(Stored data):
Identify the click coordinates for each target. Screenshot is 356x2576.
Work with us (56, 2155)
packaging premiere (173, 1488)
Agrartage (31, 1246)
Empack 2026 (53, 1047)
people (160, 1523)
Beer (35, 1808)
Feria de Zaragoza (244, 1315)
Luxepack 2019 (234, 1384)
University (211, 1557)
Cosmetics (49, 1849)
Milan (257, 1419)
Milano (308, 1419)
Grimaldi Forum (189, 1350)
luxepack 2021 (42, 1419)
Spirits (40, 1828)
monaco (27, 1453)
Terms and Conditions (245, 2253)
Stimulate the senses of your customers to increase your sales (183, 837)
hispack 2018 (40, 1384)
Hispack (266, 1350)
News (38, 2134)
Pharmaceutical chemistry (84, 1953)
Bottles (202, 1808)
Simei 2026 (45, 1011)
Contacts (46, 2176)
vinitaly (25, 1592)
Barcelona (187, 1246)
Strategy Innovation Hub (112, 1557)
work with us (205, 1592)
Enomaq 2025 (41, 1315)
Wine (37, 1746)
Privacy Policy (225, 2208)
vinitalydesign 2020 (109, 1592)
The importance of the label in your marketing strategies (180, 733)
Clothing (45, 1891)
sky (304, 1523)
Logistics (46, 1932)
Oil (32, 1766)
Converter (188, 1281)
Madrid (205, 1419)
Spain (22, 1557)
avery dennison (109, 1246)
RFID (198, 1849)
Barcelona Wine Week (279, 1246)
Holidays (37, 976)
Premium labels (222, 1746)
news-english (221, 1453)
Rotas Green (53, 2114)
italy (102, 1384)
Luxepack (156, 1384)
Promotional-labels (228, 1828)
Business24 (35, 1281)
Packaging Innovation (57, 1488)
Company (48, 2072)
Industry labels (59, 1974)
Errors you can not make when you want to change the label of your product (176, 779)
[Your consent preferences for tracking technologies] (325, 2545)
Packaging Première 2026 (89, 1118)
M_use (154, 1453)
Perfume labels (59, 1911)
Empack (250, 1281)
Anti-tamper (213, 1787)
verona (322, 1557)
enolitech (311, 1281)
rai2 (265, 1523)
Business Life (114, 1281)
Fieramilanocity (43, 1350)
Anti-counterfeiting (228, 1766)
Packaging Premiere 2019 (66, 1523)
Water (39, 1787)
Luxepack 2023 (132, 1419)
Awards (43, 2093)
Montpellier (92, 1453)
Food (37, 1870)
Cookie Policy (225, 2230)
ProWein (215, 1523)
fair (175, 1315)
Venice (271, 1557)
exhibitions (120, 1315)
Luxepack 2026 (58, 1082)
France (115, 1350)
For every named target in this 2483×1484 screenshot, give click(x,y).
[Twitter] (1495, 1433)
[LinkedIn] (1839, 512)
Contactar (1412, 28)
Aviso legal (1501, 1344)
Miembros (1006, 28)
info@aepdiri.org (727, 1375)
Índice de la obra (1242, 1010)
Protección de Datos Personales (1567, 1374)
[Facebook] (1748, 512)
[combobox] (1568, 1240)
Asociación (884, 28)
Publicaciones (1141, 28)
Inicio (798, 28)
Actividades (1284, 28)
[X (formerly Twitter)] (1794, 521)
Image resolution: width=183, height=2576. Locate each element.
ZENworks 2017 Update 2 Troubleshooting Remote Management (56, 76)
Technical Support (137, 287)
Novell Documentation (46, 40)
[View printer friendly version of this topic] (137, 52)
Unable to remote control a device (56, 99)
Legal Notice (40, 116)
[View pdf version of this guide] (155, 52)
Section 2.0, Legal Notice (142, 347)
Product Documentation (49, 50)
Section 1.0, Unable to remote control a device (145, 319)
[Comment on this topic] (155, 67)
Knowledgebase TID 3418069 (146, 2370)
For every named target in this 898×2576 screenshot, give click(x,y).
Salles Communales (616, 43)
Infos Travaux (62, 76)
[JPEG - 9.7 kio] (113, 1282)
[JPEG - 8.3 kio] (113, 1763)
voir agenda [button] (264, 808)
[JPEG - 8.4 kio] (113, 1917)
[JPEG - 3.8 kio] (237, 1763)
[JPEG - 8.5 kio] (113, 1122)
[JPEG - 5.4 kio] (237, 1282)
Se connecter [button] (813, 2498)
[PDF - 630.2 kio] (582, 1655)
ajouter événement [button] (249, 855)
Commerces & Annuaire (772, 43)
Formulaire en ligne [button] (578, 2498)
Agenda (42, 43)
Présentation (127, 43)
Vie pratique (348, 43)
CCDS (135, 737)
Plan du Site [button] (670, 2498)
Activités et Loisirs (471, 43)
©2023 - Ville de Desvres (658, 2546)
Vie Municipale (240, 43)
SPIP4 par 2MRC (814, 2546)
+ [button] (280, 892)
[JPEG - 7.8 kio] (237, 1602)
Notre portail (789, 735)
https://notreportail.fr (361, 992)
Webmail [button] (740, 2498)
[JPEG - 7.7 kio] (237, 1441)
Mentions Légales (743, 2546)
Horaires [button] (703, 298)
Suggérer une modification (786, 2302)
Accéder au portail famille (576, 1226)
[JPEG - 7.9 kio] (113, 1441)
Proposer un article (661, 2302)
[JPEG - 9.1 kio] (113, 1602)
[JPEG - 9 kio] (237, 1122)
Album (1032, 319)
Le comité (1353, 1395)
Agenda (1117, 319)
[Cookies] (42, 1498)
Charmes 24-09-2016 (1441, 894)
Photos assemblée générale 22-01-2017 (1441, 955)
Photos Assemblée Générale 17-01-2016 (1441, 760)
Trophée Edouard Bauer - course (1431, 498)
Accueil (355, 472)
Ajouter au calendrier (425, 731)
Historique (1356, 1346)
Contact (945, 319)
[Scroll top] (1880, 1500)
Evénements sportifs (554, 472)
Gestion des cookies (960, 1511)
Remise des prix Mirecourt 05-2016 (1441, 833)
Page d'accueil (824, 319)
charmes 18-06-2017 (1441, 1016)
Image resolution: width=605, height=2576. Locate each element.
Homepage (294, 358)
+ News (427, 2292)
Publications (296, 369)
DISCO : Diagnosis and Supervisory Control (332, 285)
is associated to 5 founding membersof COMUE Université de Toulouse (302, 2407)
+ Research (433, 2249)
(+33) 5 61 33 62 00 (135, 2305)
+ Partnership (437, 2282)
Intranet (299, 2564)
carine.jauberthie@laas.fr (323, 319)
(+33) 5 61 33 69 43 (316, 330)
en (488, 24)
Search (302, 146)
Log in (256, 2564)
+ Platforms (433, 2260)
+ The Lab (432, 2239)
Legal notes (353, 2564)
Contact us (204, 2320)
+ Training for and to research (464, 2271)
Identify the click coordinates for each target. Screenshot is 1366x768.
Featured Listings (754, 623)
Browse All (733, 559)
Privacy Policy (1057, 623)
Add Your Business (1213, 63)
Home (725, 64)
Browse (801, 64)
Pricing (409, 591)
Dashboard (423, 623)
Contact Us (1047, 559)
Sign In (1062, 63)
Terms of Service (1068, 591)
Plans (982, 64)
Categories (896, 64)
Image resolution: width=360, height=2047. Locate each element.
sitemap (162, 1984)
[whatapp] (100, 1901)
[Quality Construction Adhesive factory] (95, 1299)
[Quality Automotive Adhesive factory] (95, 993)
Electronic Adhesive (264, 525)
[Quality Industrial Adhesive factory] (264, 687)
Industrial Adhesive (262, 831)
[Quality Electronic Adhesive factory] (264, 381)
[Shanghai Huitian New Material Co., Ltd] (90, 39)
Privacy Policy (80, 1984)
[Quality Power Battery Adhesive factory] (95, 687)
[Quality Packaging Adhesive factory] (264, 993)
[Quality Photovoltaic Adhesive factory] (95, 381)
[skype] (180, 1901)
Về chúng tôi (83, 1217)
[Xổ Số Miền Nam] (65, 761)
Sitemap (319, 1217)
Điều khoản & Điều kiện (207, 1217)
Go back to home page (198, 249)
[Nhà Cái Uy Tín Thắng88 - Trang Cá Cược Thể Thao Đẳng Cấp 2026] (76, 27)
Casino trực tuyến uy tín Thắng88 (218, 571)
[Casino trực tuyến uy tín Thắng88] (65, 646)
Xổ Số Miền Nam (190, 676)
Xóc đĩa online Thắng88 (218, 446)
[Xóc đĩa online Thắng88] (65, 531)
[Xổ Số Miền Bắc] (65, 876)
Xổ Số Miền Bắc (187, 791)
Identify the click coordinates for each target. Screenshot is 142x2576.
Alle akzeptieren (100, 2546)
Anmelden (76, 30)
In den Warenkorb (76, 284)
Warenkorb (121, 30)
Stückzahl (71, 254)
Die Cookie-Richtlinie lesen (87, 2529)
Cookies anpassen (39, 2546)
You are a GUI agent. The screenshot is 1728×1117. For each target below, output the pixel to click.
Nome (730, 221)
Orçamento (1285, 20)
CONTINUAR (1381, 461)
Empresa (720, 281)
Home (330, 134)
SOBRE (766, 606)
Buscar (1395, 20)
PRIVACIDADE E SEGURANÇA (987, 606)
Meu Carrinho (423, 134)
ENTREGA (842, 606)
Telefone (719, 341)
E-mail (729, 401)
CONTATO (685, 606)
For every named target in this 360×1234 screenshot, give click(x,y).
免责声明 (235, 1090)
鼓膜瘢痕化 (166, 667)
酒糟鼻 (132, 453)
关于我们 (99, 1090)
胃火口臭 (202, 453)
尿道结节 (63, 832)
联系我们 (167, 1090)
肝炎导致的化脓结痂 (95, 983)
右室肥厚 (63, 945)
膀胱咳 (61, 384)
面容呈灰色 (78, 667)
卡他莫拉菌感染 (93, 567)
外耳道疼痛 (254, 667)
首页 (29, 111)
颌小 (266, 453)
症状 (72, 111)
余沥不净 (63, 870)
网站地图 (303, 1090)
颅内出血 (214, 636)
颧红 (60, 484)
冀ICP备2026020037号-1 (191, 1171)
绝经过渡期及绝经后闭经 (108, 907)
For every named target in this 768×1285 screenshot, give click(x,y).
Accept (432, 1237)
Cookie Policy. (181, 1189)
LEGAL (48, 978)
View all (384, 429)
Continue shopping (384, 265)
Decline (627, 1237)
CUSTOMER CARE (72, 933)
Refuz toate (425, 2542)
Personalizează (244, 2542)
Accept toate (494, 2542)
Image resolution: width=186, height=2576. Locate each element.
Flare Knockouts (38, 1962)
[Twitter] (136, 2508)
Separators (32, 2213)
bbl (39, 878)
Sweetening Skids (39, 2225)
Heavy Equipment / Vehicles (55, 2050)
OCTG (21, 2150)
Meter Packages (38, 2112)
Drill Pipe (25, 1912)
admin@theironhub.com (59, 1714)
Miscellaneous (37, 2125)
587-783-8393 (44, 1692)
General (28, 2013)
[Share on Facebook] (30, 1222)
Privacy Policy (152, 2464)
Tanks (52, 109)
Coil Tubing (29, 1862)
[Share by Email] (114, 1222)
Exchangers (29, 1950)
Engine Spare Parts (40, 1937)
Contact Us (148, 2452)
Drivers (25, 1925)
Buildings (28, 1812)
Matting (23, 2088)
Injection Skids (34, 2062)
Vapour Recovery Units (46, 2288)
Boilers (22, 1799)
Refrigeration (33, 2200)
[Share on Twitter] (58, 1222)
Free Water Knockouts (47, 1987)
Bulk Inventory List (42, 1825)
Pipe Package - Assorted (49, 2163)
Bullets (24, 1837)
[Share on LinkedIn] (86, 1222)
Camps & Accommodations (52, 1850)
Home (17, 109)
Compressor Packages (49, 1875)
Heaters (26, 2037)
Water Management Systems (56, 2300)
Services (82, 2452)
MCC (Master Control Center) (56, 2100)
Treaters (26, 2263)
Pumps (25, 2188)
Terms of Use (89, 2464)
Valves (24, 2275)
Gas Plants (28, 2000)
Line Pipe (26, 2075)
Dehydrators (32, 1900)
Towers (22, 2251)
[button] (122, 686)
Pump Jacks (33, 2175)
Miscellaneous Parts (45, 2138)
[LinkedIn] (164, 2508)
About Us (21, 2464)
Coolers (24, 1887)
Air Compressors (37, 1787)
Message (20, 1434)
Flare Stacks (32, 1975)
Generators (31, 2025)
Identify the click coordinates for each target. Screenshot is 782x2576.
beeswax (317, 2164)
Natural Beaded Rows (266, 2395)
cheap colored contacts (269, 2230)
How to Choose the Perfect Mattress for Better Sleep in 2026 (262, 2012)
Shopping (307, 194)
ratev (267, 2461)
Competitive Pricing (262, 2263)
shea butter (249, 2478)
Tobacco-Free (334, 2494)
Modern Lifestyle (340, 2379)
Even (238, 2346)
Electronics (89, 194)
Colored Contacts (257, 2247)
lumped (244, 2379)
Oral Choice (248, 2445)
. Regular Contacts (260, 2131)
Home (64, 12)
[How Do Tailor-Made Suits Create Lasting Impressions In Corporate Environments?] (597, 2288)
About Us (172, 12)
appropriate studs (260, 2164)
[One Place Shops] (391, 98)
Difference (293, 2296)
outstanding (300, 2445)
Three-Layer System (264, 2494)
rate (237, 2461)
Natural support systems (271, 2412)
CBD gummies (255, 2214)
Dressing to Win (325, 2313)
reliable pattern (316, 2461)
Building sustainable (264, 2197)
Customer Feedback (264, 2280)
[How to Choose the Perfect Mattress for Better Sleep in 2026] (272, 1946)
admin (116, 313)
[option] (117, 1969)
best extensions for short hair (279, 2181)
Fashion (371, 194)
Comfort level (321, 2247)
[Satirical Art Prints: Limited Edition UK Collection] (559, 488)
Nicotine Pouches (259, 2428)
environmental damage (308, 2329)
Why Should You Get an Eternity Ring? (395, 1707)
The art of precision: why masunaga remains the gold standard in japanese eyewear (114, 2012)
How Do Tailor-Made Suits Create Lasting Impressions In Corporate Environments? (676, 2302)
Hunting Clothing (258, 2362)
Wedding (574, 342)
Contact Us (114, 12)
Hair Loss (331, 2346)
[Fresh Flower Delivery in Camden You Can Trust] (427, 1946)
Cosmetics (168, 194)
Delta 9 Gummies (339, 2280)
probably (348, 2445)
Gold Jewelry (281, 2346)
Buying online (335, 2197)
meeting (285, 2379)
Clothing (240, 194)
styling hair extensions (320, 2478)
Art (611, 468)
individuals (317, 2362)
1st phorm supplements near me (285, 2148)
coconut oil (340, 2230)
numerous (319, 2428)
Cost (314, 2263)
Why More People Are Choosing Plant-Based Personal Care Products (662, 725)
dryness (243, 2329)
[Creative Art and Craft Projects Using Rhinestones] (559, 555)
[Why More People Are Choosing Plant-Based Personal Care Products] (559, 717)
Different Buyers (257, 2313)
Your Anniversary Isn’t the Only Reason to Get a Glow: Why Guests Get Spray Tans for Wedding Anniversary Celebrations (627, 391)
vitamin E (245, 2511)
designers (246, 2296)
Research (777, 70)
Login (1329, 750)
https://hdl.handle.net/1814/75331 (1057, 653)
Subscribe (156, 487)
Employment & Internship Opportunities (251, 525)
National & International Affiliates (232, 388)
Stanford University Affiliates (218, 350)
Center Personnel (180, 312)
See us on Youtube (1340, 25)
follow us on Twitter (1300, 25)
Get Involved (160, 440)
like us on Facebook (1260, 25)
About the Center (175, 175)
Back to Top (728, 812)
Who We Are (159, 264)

(Work request): Where a line of the records contains the word "https", copy that line.

(Your response):
https://notreportail.fr (361, 992)
https://hdl.handle.net/1814/75331 (1057, 653)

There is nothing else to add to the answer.